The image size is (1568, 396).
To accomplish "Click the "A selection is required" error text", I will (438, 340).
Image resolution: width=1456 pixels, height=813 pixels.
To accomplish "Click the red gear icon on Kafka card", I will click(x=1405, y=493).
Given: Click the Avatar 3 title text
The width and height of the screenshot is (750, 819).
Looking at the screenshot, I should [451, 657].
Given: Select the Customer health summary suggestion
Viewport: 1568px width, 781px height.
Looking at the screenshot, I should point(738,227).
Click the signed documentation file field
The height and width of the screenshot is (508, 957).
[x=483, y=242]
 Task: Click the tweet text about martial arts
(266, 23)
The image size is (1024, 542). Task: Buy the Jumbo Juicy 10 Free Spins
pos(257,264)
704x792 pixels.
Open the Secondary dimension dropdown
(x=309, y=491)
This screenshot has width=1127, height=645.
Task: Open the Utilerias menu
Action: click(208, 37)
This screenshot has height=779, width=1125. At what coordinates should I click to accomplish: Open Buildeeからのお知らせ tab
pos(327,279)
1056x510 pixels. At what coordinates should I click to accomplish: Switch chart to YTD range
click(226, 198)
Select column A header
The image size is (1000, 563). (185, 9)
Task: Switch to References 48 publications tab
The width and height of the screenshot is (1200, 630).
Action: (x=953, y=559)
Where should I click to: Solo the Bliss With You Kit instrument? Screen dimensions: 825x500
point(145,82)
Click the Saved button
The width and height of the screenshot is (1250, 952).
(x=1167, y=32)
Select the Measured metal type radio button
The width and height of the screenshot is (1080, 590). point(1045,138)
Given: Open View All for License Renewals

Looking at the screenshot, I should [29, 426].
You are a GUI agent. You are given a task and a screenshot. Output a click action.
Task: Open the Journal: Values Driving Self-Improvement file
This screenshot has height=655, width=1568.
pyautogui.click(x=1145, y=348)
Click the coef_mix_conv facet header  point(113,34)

| Objective |
Which lines in the data above contain the string "header", with case counting? Find each one and copy it in full.

| Response to the exercise |
Select column A header
Click the coef_mix_conv facet header  point(113,34)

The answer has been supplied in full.